Eu estava maravilhada, pois nunca tinha sentido nada assim. Superexcitada, fodida por um pênis duro e trabalhada pela mão da Cris, era mais do que eu pudera alguma vez fantasiar.
De repente comecei a gozar e parecia quase uma explosão. Me agarrei ao pescoço do Marcos e implorei para que não parasse. - Ahhhhh!!! Que macho gostosooooo!!! Meteeeee!!! Meteeee!! - eu gemia desesperada.
Eu queria continuar assim para toda a vida. Eu nunca tinha sido fodida e esfregada no grelo ao mesmo tempo.
O prazer foi tanto que até chorei. Quando acabei de gozar, estava exausta. O Marcos continuava com o pênis duro. Eu vi ele se virar para a sua mulher e pedir a ela que ficasse de quatro.
- Agora quero comer a minha mulherzinha!!! - ouvi ele dizer a ela antes de fechar meus olhos e adormecer completamente satisfeita.
Este foi o primeiro de muitos encontros meus com a Cris e o seu marido. Um dia, me atrevi a perguntar ao meu marido o que ele pensava de um casal ter sexo com outro casal, pois queria juntar eu, ele, a Cris e o marido dela.
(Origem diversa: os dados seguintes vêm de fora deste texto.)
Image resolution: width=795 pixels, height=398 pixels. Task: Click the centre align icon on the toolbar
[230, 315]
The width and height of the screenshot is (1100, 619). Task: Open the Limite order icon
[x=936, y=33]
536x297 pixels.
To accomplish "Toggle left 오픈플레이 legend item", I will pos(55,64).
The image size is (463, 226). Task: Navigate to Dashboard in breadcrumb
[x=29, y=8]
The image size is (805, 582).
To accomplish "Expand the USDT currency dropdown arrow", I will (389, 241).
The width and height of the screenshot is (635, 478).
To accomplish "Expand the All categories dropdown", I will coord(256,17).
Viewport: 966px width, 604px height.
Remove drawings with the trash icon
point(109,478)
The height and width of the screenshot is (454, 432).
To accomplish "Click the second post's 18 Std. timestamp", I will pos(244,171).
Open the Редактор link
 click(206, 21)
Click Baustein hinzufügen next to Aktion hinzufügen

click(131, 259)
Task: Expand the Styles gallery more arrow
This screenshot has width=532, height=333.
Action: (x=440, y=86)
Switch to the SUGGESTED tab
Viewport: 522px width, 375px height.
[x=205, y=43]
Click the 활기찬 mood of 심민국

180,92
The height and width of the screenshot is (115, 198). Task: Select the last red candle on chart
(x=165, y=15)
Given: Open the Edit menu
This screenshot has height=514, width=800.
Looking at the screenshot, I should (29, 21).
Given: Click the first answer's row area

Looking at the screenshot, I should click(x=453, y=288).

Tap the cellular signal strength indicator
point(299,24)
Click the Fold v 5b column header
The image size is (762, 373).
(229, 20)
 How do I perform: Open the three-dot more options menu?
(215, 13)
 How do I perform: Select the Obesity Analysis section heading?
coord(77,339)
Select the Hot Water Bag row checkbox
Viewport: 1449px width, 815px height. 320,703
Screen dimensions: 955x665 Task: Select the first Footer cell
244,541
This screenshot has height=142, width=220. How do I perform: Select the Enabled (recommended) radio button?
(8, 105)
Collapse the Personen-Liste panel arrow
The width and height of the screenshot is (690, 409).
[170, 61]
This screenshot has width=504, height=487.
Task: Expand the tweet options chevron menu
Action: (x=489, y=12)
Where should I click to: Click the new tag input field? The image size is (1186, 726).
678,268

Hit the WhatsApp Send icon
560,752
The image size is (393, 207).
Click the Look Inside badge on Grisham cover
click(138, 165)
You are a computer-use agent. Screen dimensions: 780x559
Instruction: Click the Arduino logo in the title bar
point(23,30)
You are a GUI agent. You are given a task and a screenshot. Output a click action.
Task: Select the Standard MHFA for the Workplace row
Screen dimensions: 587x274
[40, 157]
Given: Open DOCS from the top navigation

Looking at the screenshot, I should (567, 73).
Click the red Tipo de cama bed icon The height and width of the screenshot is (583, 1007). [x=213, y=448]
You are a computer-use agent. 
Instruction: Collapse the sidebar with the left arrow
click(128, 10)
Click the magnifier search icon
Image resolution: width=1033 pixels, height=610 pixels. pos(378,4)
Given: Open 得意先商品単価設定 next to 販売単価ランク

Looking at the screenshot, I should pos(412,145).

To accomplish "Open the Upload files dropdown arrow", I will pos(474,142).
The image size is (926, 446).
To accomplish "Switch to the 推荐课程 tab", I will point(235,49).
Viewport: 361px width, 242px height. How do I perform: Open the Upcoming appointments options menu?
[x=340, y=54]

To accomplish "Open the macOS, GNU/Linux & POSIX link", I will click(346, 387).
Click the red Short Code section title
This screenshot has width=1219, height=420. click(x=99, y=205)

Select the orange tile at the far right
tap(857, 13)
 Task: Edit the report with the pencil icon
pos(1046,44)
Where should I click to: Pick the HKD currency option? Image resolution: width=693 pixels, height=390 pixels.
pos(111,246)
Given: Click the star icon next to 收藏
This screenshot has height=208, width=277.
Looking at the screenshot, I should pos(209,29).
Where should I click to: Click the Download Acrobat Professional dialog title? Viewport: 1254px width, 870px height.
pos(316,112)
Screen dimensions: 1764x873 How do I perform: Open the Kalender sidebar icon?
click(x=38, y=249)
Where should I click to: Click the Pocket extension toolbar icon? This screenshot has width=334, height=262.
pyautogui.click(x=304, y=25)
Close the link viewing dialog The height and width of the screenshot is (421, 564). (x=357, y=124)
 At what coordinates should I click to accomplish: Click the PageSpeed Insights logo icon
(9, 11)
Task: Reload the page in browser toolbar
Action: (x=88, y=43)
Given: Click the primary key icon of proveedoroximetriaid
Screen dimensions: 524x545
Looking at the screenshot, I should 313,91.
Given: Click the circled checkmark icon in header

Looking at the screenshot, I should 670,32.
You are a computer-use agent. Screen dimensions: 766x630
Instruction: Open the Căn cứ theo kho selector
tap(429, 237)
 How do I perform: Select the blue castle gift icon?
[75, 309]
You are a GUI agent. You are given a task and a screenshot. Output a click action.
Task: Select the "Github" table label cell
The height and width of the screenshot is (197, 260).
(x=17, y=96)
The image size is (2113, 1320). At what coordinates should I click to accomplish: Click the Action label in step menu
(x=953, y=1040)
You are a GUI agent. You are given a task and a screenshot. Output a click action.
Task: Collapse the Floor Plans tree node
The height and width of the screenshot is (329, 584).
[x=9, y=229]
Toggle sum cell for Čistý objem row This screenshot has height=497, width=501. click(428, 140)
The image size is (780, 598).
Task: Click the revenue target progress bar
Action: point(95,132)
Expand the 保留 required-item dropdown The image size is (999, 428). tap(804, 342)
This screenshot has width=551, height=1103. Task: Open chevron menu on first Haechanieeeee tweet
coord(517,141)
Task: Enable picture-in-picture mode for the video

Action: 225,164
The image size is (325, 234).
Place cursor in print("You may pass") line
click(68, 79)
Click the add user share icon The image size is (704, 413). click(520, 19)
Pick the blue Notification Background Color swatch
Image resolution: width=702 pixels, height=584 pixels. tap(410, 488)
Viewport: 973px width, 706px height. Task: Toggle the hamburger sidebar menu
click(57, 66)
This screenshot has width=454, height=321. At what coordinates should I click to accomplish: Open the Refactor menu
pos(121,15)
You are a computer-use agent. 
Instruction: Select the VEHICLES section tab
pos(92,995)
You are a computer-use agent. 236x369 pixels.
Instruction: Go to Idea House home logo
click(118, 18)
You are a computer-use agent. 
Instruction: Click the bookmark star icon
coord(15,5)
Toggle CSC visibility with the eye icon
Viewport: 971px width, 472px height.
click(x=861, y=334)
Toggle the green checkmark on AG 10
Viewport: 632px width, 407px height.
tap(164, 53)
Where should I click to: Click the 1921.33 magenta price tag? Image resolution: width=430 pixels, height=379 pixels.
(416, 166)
Ele olhou muito para mim e quando eu pensava que ele tinha ficado ofendido, ele me surpreendeu com a confissão: quando era solteiro, ele e uma namorada o fizeram com um casal amigo e que tinham adorado a experiência.
Depois, ele confessou que já tinha feito sexo com duas mulheres mas que não o excitara tanto. Sorrindo, lhe perguntei se ele e um amigo já tinham fodido a mesma mulher ao mesmo tempo.
A resposta dele não podia ser mais direta: essa é a minha fantasia mais secreta!
Quando foi a vez do meu marido me perguntar o que eu pensava de tudo aquilo, o beijei na boca e, agarrando e esfregando seu pênis já duro por cima da calça, lhe respondi: meu amor, suas fantasias batem exatamente com as minhas.